ONG sob pressão para sair de Lesbos. “Estamos a assistir a um aumento da criminalização da ajuda humanitária”
03-09-2020 - 20:07
 • Fábio Monteiro

Devido aos constrangimentos impostos pelo Governo grego e ao risco de contágio pelo novo coronavírus, tornou-se “impossível atuar no terreno”, diz à Renascença Laura MacCann, da Refugee Rescue.

A pandemia de Covid-19 veio tornar uma situação já complicada numa potencial tragédia, após o campo de refugiados de Moria - o maior na Europa -, situado na ilha de Lesbos, na Grécia, ter registado na quarta-feira o primeiro caso positivo de infeção pelo novo coronavírus. No terreno, para os mais de 13 mil requerentes de asilo que ali vivem, os cuidados de saúde são escassos; há apenas seis camas de cuidados intensivos.

As pressões – ataques, multas, burocracias e outros constrangimentos - sobre as Organizações Não-Governamentais (ONG) presentes no terreno têm sido tantas que há mesmo quem esteja de saída. A Refugee Rescue, organização de Search & Rescue (Busca e Salvamento), com sede no Reino Unido, anunciou ontem que, “apesar de continuarem a chegar diariamente barcos com migrantes”, tomou a decisão de “suspender”, por tempo indeterminado, a sua presença na Grécia.

Com todos os constrangimentos impostos pelo Governo grego e, por acréscimo, a pandemia, tornou-se “impossível atuar no terreno”, explica Laura MacCann, responsável de comunicação da ONG, em declarações à Renascença.

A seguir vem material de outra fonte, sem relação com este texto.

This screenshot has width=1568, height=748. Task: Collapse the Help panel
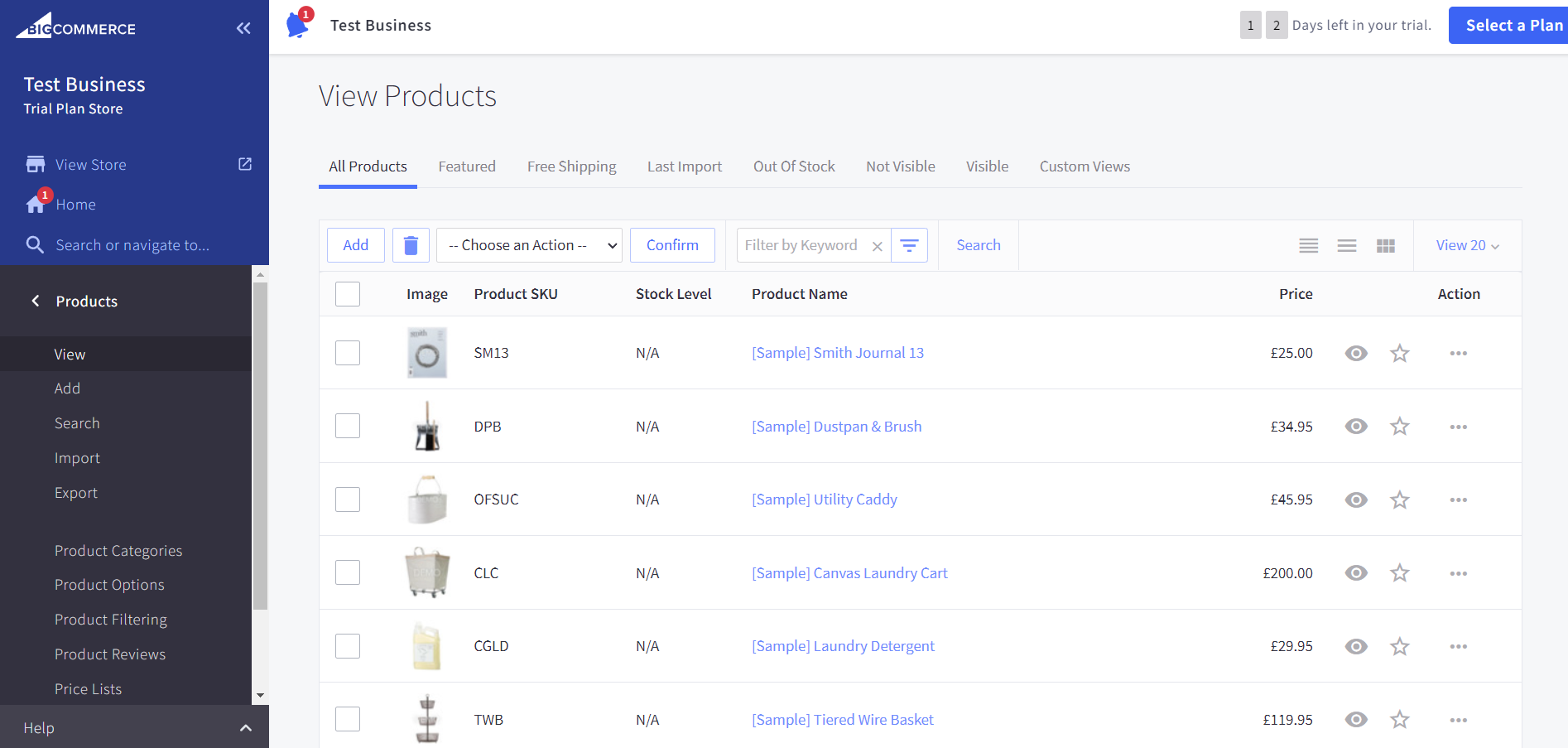(245, 726)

Neste momento, por exemplo, para uma organização conseguir atuar no terreno é obrigada a ter um representante legal grego. Tendo em conta que a larga maioria das ONG subsiste de trabalho voluntário, esta nova cláusula representa, no mínimo, “um aumento dos encargos financeiros”, explica.

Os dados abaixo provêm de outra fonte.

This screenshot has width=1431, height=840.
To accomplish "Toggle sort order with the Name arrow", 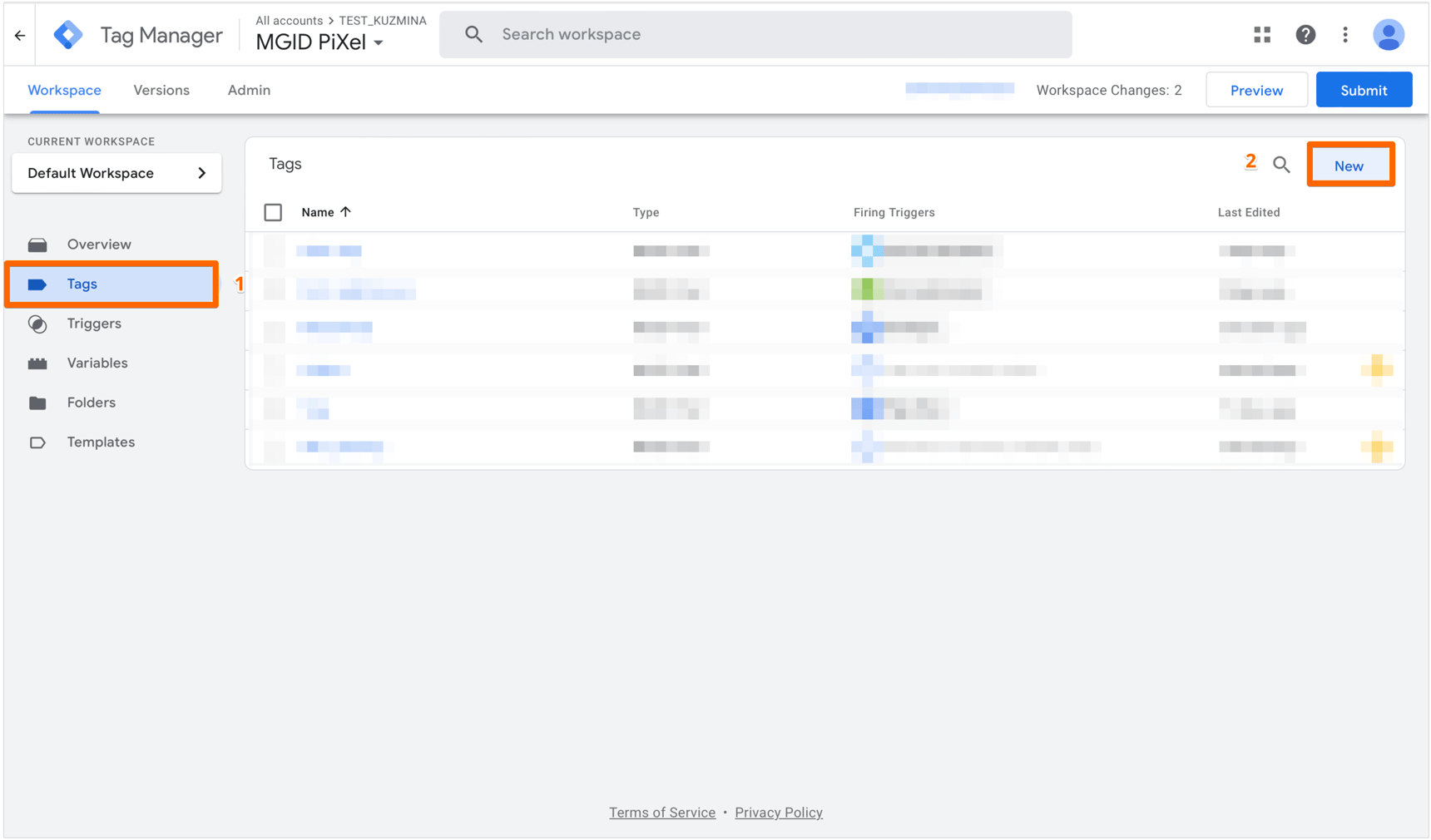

Mais: a exigência de os voluntários cumprirem períodos de confinamento e isolamento por causa da Covid-19 também é inviável. “Muitos trabalham, vêm ajudar durante os períodos de férias - por norma, de duas a quatro semanas."

Quem participasse de uma missão de resgate - e para tal as autoridades teriam de dar luz verde – teria de ficar depois em isolamento, pelo menos durante uma semana.

Para Pedro Pedrosa, voluntário português e membro da direção da Refugee Rescue, está-se a assistir a “um aumento da criminalização da ajuda humanitária”. Há cada vez mais casos de processos legais contra voluntários, recorda. Em 2018, três voluntários da ERCI (Emergency Response Centre International) foram presos e acusados de auxílio à emigração ilegal; durante três meses, estiveram detidos. O processo judicial ainda está em curso.

Desde de julho de 2019, mês em que a Grécia foi a eleições legislativas e mudou o Governo, ocorreu um óbvio “endurecer das políticas migratórias e de acolhimento de refugiados”, nota o voluntário à Renascença. O Nova Democracia, partido de centro-direita, conseguiu maioria absoluta; Alexis Tsipras, do Syriza, saiu de cena.

Em Lesbos, vive-se agora um clima de profunda insegurança. Há múltiplos relatos de ataques levados a cabo por indivíduos de extrema-direita contra migrantes e voluntários; e incêndios noturnos no campo de Moria. Mas nem isto nem a pandemia vai travar os migrantes que querem chegar à Europa, assevera Laura MacCann.

“Os refugiados vão continuar a atravessar o Mediterrâneo arriscando as suas vidas até que haja uma forma de passagem segura. Qualquer tentativa de os demover, quer de grupos violentos ou da União Europeia, não os vai parar. A única solução é tratar estas pessoas com generosidade e criar rotas de migração seguras.”